Joe Felsenstein said...

Why you call many methods "phenetics" is not clarified by your clarification. The quote from Wikipedia is fine -- it refers to classifying by "overall similarity". In your comments you drop the "overall" and argue that methods that use "similarity" are phenetic. That makes most systematists pheneticists. Few others will agree that this is a good way to define "phenetic". You should find some other term.

David Williams & Malte Ebach said...

We 'argue that methods that use "similarity" are phenetic. That makes most systematists pheneticists.' No, that makes most numerical systematists pheneticists. Consider this sentence from Felsenstein 2004: xix), "Phylogenies ... have been around for over 140 years, but statistical, computational, and algorithmic work on them is barely 40 years old." So, the first 100 years struggled towards defining relationships; the next 40 retarded that progress.

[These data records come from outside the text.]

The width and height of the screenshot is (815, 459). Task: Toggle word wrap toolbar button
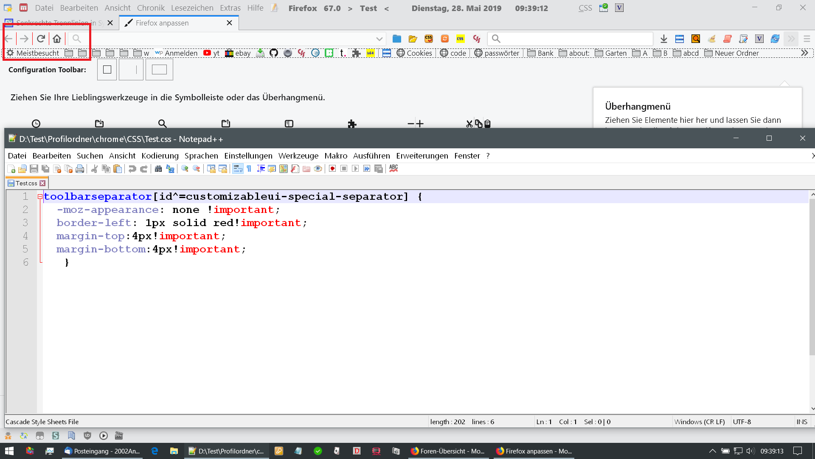[x=238, y=169]
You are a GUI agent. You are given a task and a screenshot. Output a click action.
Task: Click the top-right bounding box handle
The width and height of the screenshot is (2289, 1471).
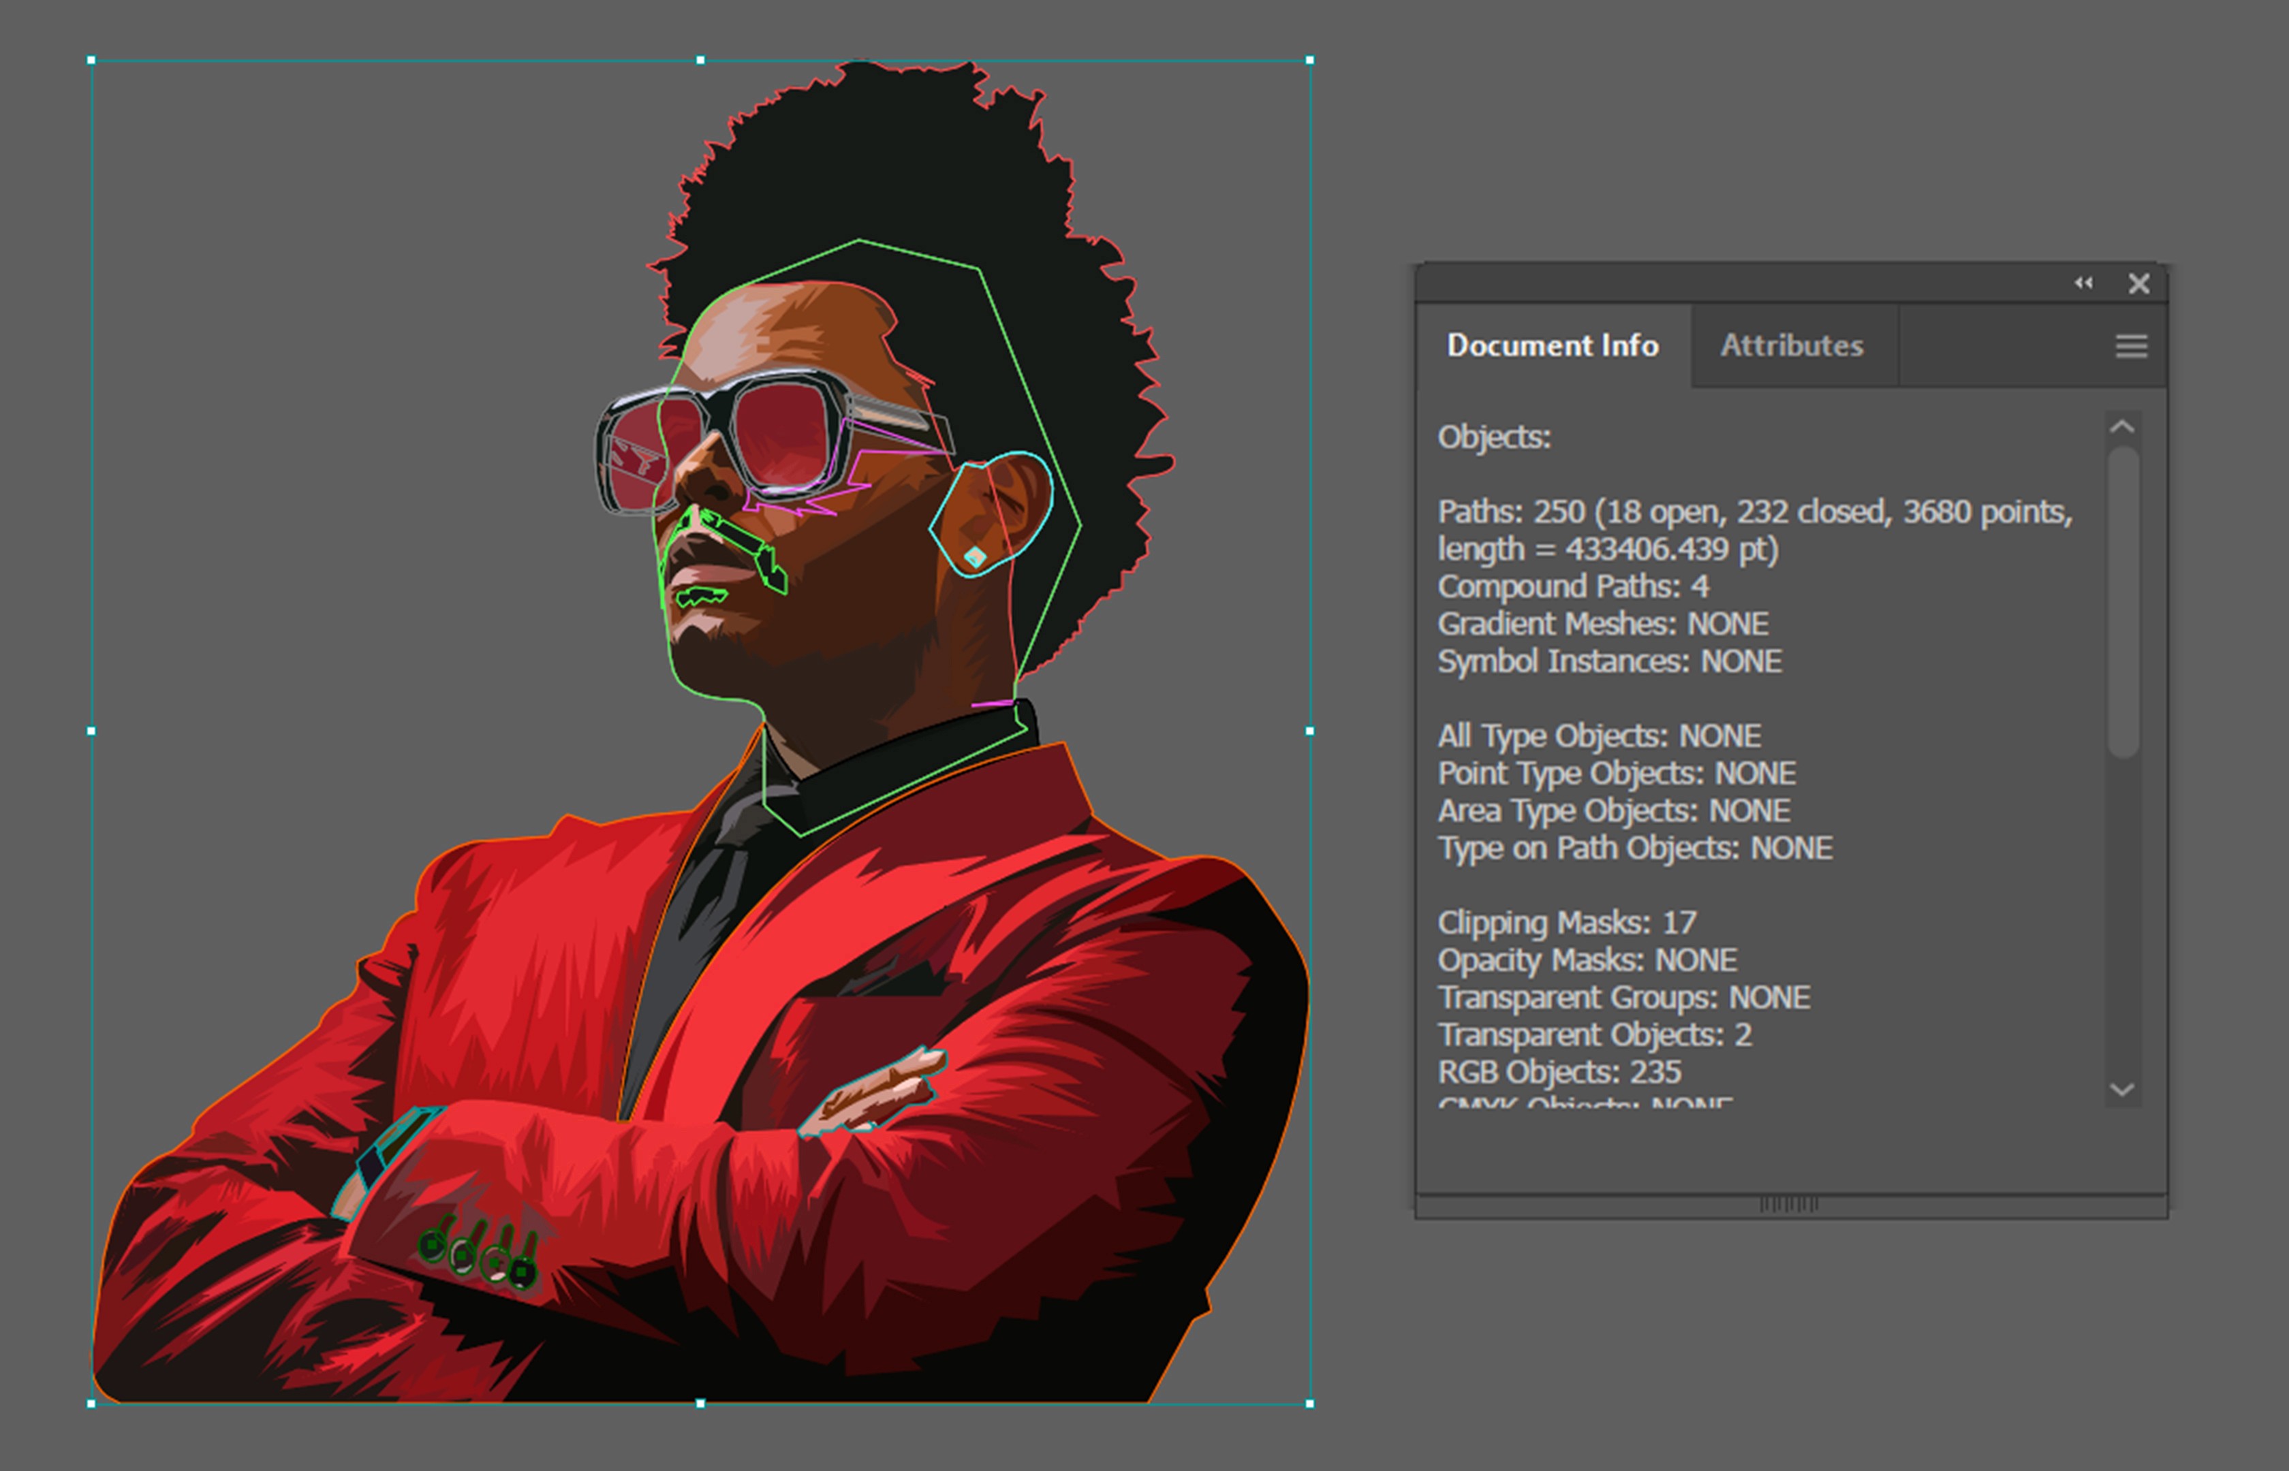[1310, 60]
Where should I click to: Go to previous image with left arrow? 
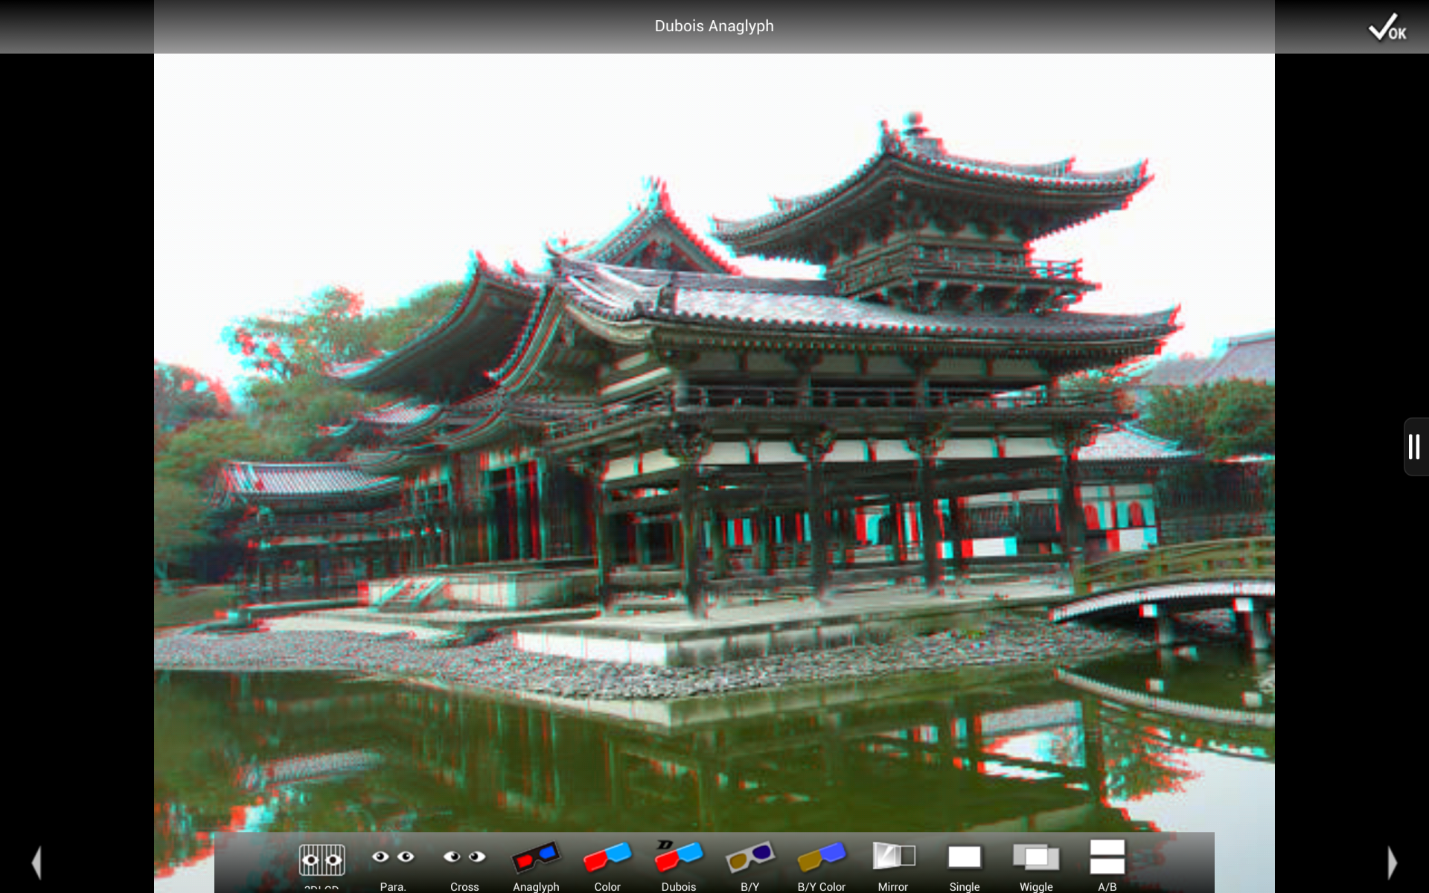(x=36, y=862)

Dalton de Souza Amorim said...

I am not sure if Felsenstein complain is correct... Obviously this is not a trivial discussion. The question is that when we refer to "similarity" in general we mean _any_ kind of similarity, including altogether plesiomorphies, homoplasies, reversions and, too, synapomorphies. What would differentiate phenetics from a phylogenetic perspective is the ability to specifically discern synapomorphy from general "similarity". In other words, to avoid pheneticism, an analysis needs to be qualitatively restrictive when dealing with similarity information. If an analysis renders results that are not able to indicate exclusive common ancestry (by those sharing that similarity), it is using a phenetic algorithm after all. Most algorithms (not only the “old” ones) are not able to discriminate special similarity (synapomorphy) among listed similarities. Under this perspective, phenetics would not be an intentional philosophy of systematics, but an intrinsic property or limitation of given methods. One could argue that this would imply that programs working with parsimony principles that are not able to properly recover (because of heuristic limitations) the true phylogenies also to be phenetic. I would agree with that –although this could bring the discussion to another level. Anyway, a number of recent programs (including, e.g., those of molecular alignment), not only those that addressed “overall similarity”, would perfectly fit in a phenetic profile because of their working criteria or of their limited results. From this perspective the original posting was correct in its concepts of similarity and phenetics.